背骨(spine)とは、広告接触 → ID → 成果 を一本に繋ぐ結合の連鎖です。接合率は、成果のうち、その手前の行動まで一本で辿れるものの割合。これは0か1かではなく、割合です。そしてこの割合が、後続の手法(リードスコアリング、データドリブンアトリビューション、予測)の適用可能ユニバースの上限を決めます。背骨が55%しか通っていない経路では、その手法は最大でも55%にしか効きません。
-- 接合率(spine coverage): 成果(顧客)のうち、行動まで遡れる割合
with outcomes as (
select
customer_id,
acquisition_channel as channel,
ga_client_id, -- 行動の結合キー
first_order_at,
date_trunc(date(first_order_at), month) as cohort_month
from `solna.customers`
),
behavior as (
select
o.customer_id,
count(s.session_id) as sessions_before_first
from outcomes o
left join `solna.sessions` s
on s.ga_client_id = o.ga_client_id
and s.session_start < o.first_order_at -- 成果時刻より前の行動だけ
group by 1
)
select
o.cohort_month,
o.channel,
count(*) as customers,
round(avg(if(o.ga_client_id is not null, 1, 0)), 3) as join_key_rate,
round(avg(if(b.sessions_before_first > 0, 1, 0)), 3) as spine_coverage -- 中心指標
from outcomes o
left join behavior b using (customer_id)
group by 1, 2
order by o.cohort_month, o.channelSOLNAの出力例(架空データ)。
| channel | join_key_rate | spine_coverage |
|---|---|---|
| Meta(サイト経由) | 0.95 | 0.88 |
| 0.93 | 0.85 | |
| LINE | 0.70 | 0.55 |
| organic | 0.62 | 0.40 |
| 店舗・催事 | 0.30 | 0.05 |
店舗・催事(store_visits)経由はWeb行動の背骨を持たないため、接合率がほぼゼロになります。
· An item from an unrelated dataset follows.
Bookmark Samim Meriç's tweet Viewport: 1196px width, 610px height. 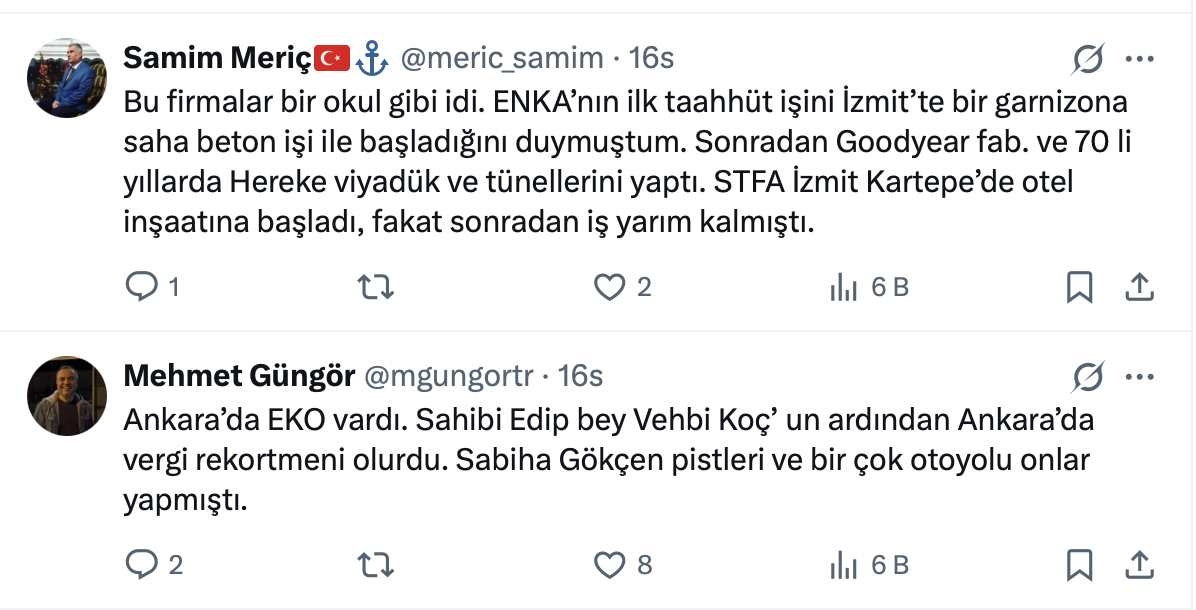pyautogui.click(x=1079, y=288)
これは構造的な死角です。後でこの層に行動ベースのスコアリングを当てようとしても、原理的に当たらない。だから「やらない」を先に決められる。
セグメンテーションの初歩
最後に、セグメンテーション。いきなりk-meansに行く必要はありません。まずは記述の「切り口」で十分です。
region × acquisition_channel × membership_tier × age_band で、CVR・CAC・LTVを割って眺める。意思決定を変えるほどの差は、その単純なクロス集計の段階でほとんど見えます。クラスタリングは、手で切れる切り口が出尽くしてからの話です。
つまずきポイントは第1回に戻ります。セグメントを細かく切りすぎると、各セルの件数(n)が小さくなり、ただのばらつきを「差」だと誤読する。切り口を増やす前に、そのセルのnが、差を語れるだけの大きさかを確認します。
フレームとの接続
この回は、診断フレームの次の位置に対応します。
- データ確認: 「成果の所在(お金の真実はどのシステムが持つか)」と「背骨が一本で繋がるか」を、まさにこの回で実装しました。
- 接合率(spine coverage): 後続のすべての手法が使える範囲の上限を、着手前に画定する作業です。
- 成熟度のステップの「記述」段階: 何が起きたかを正しく数える最初の段階。ここを誤ると、上の「予測」「因果」がすべて狂います。
そして伏線を一つ。ここで出した真のCAC・LTVは「相関」までしか語りません。「organicが安いから全部organicに寄せる」が成り立たない理由 ― 獲得チャネルと顧客の質が交絡している ― は、第4回(因果の言語)以降の宿題です。記述で土台を固め、因果でその先へ進みます。
章末チェックリスト
- 「お金の真実」がどのテーブルにあるか特定したか(媒体CV vs 実購入の乖離を見たか)
- 率を獲得コホートで締めたか(直近は未成熟と注記したか)
- 真のCAC(実購入ベース)と回収期間を出したか
- LTVの比較を固定窓(例: 90日)で揃えたか(未成熟コホートを同列に並べていないか)
- 接合率を経路別・時間別に測り、後続手法の適用範囲の上限を把握したか
- セグメントのnが小さすぎないか(ばらつきを「差」と誤読していないか)
ここまでは「SOLNA(取引件数が多く反復購入があり複数地域のD2C)で、どう実装するか(HOW)」の話でした。同じ手法が自社で成立するか、つまり予算配分やチャネル選別をどう動かすかという判断(WHAT/WHY)は、対になる記述・予測編で扱います。
対照的な構造も見ておきます。SOLNAは反復購入があるためコホートLTVが主役になりますが、取引件数が少なく一回限りで営業が介在するB2B(記述・予測編の対照例)では、LTVより真のCACが主役で、成果ラベルの少なさが律速になります。手法は同じでも成立条件は逆を向くわけです。一方で、「店舗・催事は行動の背骨がほぼ通らない」という死角は、B2Bのインスタントフォームと同型でした。接合率という見方は、業態を越えて効きます。